One of the two devices links an interactive configurator with several Nike models. Customers can then virtually customise them through a tablet, or similar device. Once a shoe is placed onto the stand, a projector will recognise the model, configure accordingly and allow them to customise the appearance. The results are a real-time projection that mimic the final results of their design.
LEGO – Mosaic Maker
Nothing says customer personalisation like your own face printed in LEGO.
LEGO has always strived to bring a unique experience to their customers and they’ve really outdone themselves this time. LEGO launched the Mosaic Maker, an automated digital experience that offers LEGO fans of all ages the opportunity to purchase their very own, one of a kind mosaic portrait.
The Mosaic Maker, which was first introduced at the brand’s flagship store in London, brought a level of personalisation that consumers instantly connected with. The experience allows LEGO fans to develop a deep, emotional connection with the brand and truly feel as though they are a part of it.

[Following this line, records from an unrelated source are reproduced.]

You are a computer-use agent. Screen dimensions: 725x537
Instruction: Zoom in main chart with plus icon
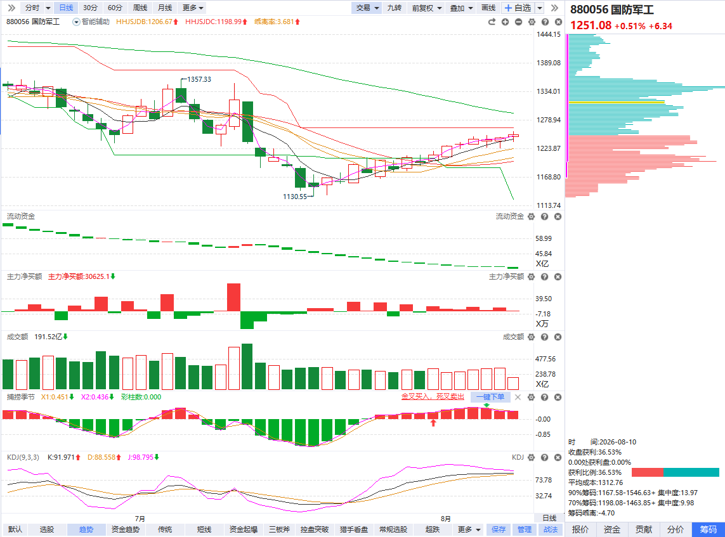(505, 22)
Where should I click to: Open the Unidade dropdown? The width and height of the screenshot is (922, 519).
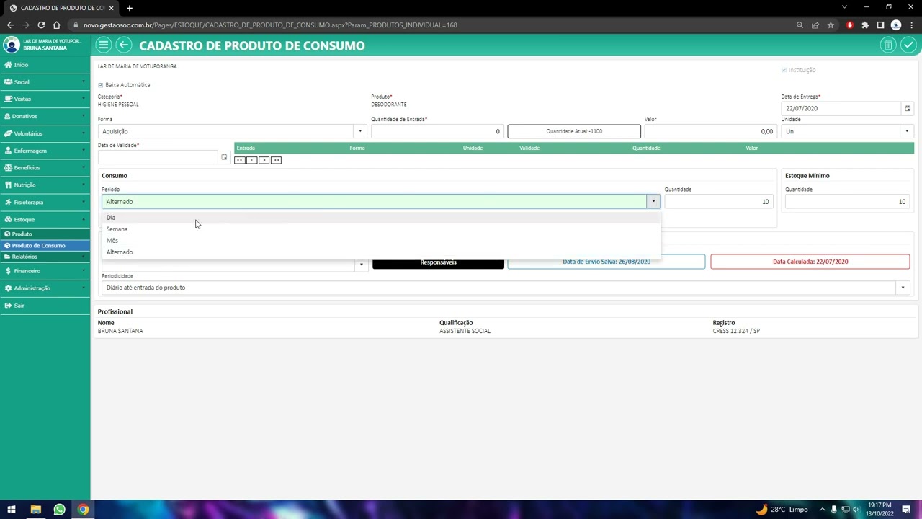pyautogui.click(x=906, y=131)
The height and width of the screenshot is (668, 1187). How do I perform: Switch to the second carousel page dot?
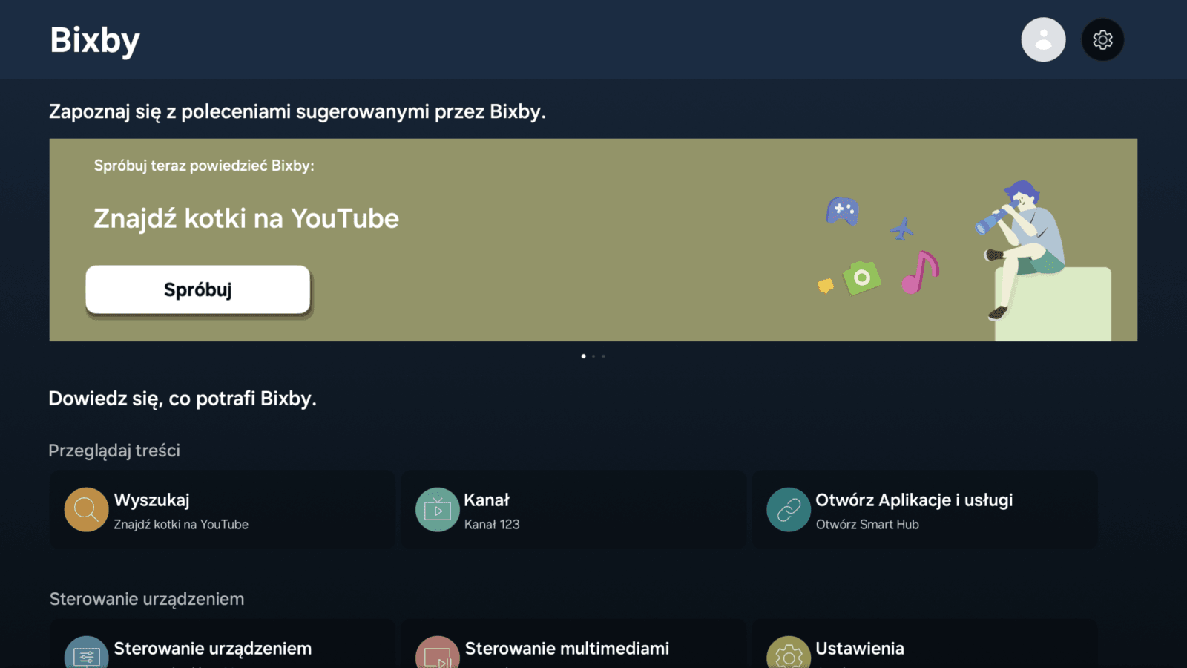click(x=594, y=356)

Starbucks – Order and pay app
After a hard day of high street shopping, you deserve a coffee, but how many times have you gone to enter coffee shop but changed your mind last minute when you’ve seen the length of the queue?
Well thanks to the Starbucks order and pay app – you can beat the queues. Users simply download the app and place an order for collection through their smart phones.
But the coffee chain giants aren’t stopping there. The company are now developing the app to provide an even more seamless customer experience. By integrating voice recognition technology into the app, users can place an order with a simple conversational exchange and then collect immediately in person.
As the high street continues to change, retailers must bridge the gap between digital and real-world interactions in order to thrive. It’s clear shoppers still enjoy making in-store purchases, but brands have to embrace innovation, personalisation and omni-channel retail to defend themselves against the might of the ecommerce giants.